Author disclosure: No relevant financial affiliations.

Clinical Question

Would a selective serotonin reuptake inhibitor (SSRI) improve worsening fatigue, pain, and depression in a patient with fibromyalgia?

Evidence-Based Answer

SSRIs may have a small to moderate effect on pain (number needed to treat [NNT] = 10), global improvement (NNT = 7), and depression (NNT = 13) in patients with fibromyalgia, but the quality of evidence is very low because of bias and small studies. SSRIs do not reduce fatigue related to fibromyalgia.1 (Strength of Recommendation: B, based on very low–quality randomized controlled trials.)

Practice Pointers

Fibromyalgia is a poorly understood disorder characterized by chronic, widespread pain that is often complicated by severe fatigue, mood disturbance, and sleep difficulties.2 It affects 2% to 8% of the population, depending on the diagnostic criteria used.2,3 The widespread nature of the pain and confirmation of a biologic basis of the disorder via brain neuroimaging have led clinicians to believe that SSRIs may be helpful in managing the symptoms of the disorder.

This Cochrane meta-analysis reviewed eight double-blind randomized controlled trials that included 383 patients.1 The only SSRIs examined were citalopram (Celexa), fluoxetine (Prozac), and paroxetine (Paxil), and the studies lasted from four to 16 weeks.

Author disclosure: No relevant financial affiliations.


show all references

1. Walitt B, Urrútia G, Nishishinya MB, Cantrell SE, Häuser W. Selective serotonin reuptake inhibitors for fibromyalgia syndrome. Cochrane Database Syst Rev. 2015;(6):CD011735....

2. Clauw DJ. Fibromyalgia: a clinical review. JAMA. 2014;311(15):1547–1555.
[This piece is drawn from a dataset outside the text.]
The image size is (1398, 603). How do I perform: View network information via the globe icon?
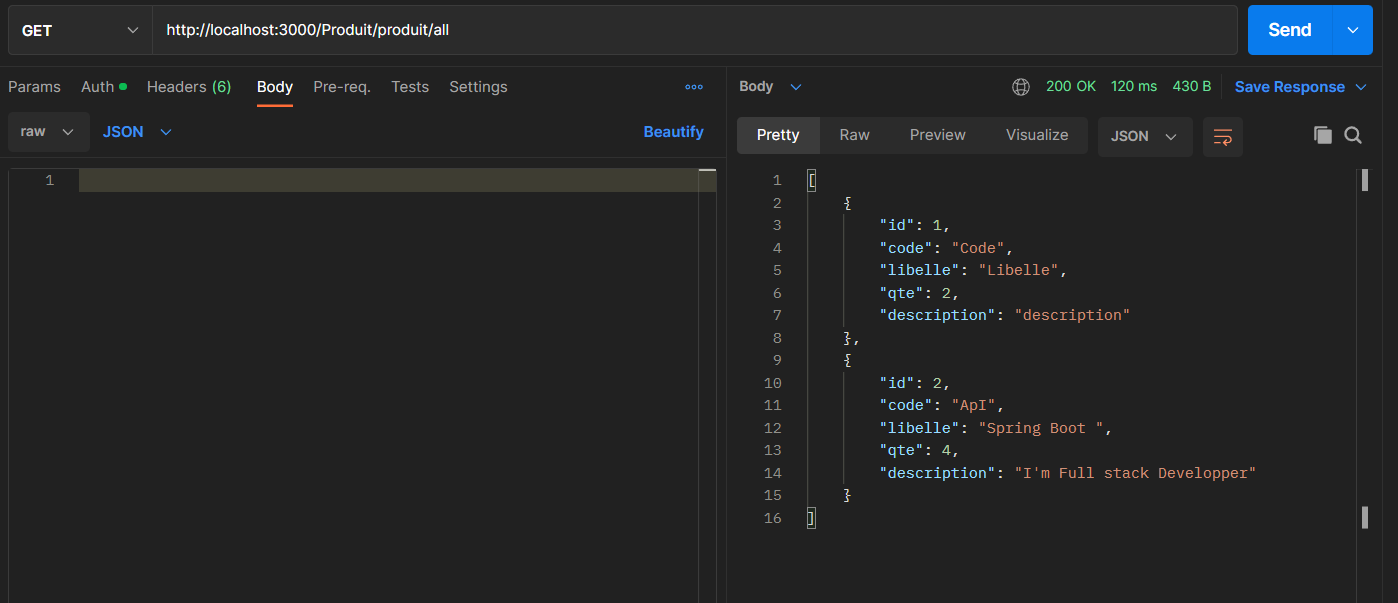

3. American College of Rheumatology. Fibromyalgia. Accessed January 2016.

4. Department of Veterans Affairs/Department of Defense. VA/DoD clinical practice guideline for the management of chronic multisymptom illness. Accessed March 2016.

These are summaries of reviews from the Cochrane Library.

This series is coordinated by Corey D. Fogleman, MD, Assistant Medical Editor.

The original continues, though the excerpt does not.